---------- Data extract

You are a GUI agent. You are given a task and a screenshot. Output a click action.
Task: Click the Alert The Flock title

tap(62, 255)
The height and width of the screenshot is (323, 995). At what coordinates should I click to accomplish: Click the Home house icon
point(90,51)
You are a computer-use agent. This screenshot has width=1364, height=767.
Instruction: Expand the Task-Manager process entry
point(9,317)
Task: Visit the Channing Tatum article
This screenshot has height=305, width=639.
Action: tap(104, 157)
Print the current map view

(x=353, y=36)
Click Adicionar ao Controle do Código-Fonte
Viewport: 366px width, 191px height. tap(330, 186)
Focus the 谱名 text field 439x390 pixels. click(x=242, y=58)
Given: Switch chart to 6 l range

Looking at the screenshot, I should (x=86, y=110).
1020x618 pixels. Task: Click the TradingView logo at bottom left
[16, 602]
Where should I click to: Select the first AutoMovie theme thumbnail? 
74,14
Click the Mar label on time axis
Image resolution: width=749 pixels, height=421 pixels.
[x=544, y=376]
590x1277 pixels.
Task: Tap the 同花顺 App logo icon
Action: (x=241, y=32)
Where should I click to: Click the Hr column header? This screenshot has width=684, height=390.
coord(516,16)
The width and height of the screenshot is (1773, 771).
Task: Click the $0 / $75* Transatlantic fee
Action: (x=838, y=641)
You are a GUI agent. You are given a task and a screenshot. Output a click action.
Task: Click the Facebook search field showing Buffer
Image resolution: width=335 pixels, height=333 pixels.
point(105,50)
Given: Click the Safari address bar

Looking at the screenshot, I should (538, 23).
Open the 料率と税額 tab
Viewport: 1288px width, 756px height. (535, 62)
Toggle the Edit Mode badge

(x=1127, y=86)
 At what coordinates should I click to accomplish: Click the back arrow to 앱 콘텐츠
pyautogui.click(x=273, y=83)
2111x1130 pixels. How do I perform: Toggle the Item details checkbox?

--------------------

*Exercise*
Rewrite every line of the records above as a numbered list, leaving out the blank lines.

*Exercise answer*
1. You are a GUI agent. You are given a task and a screenshot. Output a click action.
2. Task: Click the Alert The Flock title
3. tap(62, 255)
4. The height and width of the screenshot is (323, 995). At what coordinates should I click to accomplish: Click the Home house icon
5. point(90,51)
6. You are a computer-use agent. This screenshot has width=1364, height=767.
7. Instruction: Expand the Task-Manager process entry
8. point(9,317)
9. Task: Visit the Channing Tatum article
10. This screenshot has height=305, width=639.
11. Action: tap(104, 157)
12. Print the current map view
13. (x=353, y=36)
14. Click Adicionar ao Controle do Código-Fonte
15. Viewport: 366px width, 191px height. tap(330, 186)
16. Focus the 谱名 text field 439x390 pixels. click(x=242, y=58)
17. Given: Switch chart to 6 l range
18. Looking at the screenshot, I should (x=86, y=110).
19. 1020x618 pixels. Task: Click the TradingView logo at bottom left
20. [16, 602]
21. Where should I click to: Select the first AutoMovie theme thumbnail? 
22. 74,14
23. Click the Mar label on time axis
24. Image resolution: width=749 pixels, height=421 pixels.
25. [x=544, y=376]
26. 590x1277 pixels.
27. Task: Tap the 同花顺 App logo icon
28. Action: (x=241, y=32)
29. Where should I click to: Click the Hr column header? This screenshot has width=684, height=390.
30. coord(516,16)
31. The width and height of the screenshot is (1773, 771).
32. Task: Click the $0 / $75* Transatlantic fee
33. Action: (x=838, y=641)
34. You are a GUI agent. You are given a task and a screenshot. Output a click action.
35. Task: Click the Facebook search field showing Buffer
36. Image resolution: width=335 pixels, height=333 pixels.
37. point(105,50)
38. Given: Click the Safari address bar
39. Looking at the screenshot, I should (538, 23).
40. Open the 料率と税額 tab
41. Viewport: 1288px width, 756px height. (535, 62)
42. Toggle the Edit Mode badge
43. (x=1127, y=86)
44.  At what coordinates should I click to accomplish: Click the back arrow to 앱 콘텐츠
45. pyautogui.click(x=273, y=83)
46. 2111x1130 pixels. How do I perform: Toggle the Item details checkbox?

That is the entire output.